Silvio Berlusconi lancia la nuova Forza Italia. Daniela Santanché alla guida

Non si contano più gli annunci del ritorno del mai dimenticato primo partito del Cavaliere. Questa volta sarà vero? E in attesa di Marina, la reggenza potrebbe andare nelle mani della pasionaria.

È almeno un anno che si parla del ritorno di Forza Italia (ma voci girano da due anni e mezzo). Operazione che alla fine è sempre stata rimandata: per le incombenti scadenze elettorali, per la ribellione degli ex An o perché l’indecisione di Silvio Berlusconi aveva la meglio. Ma adesso basta: giunti al trentesimo (più o meno) annuncio del ritorno in pompa magna del partito leggero, aziendalista e liquido (che poi furono proprio le ragioni per cui si passò al Pdl creando, o almeno provando a creare, un partito più tradizionale) la cosa si farà per davvero.

Niente “Italia” o “Grandeitalia” – come si è vociferato per un po’ – semplicemente Forza Italia. Il grande partito che doveva cambiare per sempre la politica italiana e portare anche da noi la rivoluzione liberale, ritorna protagonista della scena politica. E se nel penultimo annuncio (non tanto tempo fa, era l’inizio di giugno) la vulgata voleva che fosse Sandro Bondi l’incaricato di prendere in mano il nuovo partito, adesso il Cavaliere ha cambiato idea. La persona designata per il ruolo di traghettatore (in attesa dell’arrivo di Marina Berlusconi?) è Daniela Santanché, la pasionaria iperberlusconiana.

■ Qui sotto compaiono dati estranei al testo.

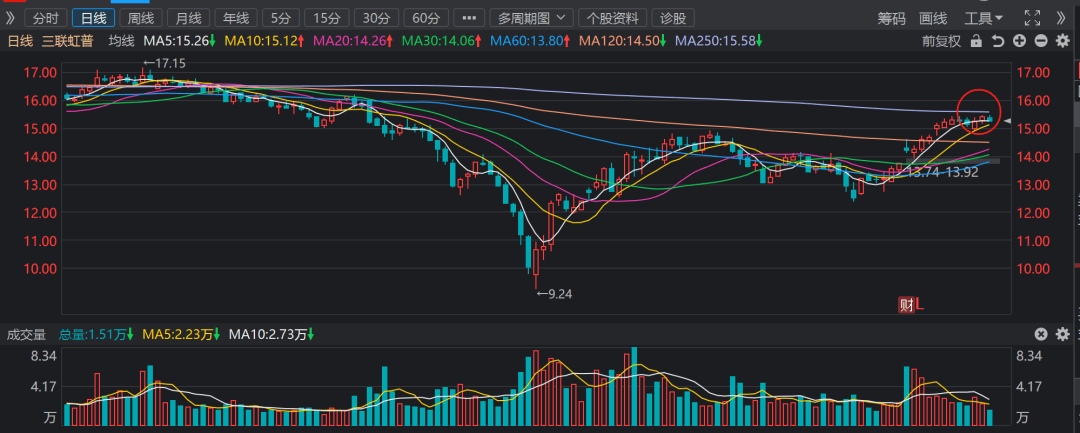Open the 工具 tools dropdown
The height and width of the screenshot is (433, 1080).
[984, 18]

Che poi viene da chiedersi se davvero nelle fila del Pdl non ci sia qualcun altro a cui affidare un ruolo così importante che non sia Sandro Bondi o Daniela Santanché. Comunque sia, il dado è tratto: vertici del Pdl azzerati e scadenze per il nuovo partito strettissime: si parla di fine mese. Cioè, dopodomani? Sembra incredibile, ma non bisogna scordarsi che si sta parlando dell’uomo che ha fondato il Pdl dal predellino di una Mercedes. E d’altra parte è lo stesso Alfano a confermare il tutto a Porta a Porta: “Stiamo accelerando il progetto di ritorno a Forza Italia che è in stato avanzato e pressoché irreversibile”.

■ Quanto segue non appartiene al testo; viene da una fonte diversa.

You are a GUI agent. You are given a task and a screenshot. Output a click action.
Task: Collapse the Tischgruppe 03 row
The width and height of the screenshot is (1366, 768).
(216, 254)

Parole forti, che non lasciano spazio a dubbi. Ma in verità pare che il segretario Pdl sia tristissimo, perché consapevole che non vedrà mai più una carica tanto importante nel nuovo partito. E infatti lancia una stoccata a Daniela Santanché: “Capisco la gioia di Daniela che non ha mai fatto parte di Forza Italia e potrà finalmente esordire in questo partito”. Eh già, ormai è quasi difficile ricordarsi che i natali della falca pidiellina sono di ben altra natura (An prima, La Destra poi) e che qualche tempo fa accusava il Cavaliere di “vedere le donne solo in posizione orizzontale”.

L’Angelino se ne farà una ragione, nel turbinio dei “favoriti” berlusconiani il suo momento è passato. Ma non disperi, perché può sempre tornare un po’ di vento in poppa, come dimostra l’attenzione che il Cavaliere sta riservando al suo fidatissimo della prima ora Giancarlo Galan (che a differenza di Daniela Santanché qualche credenziale da liberale almeno ce l’ha). Per gli ex An inevece la festa è finita, ma tanto loro sono già al lavoro per la nascita della Cosa Nera.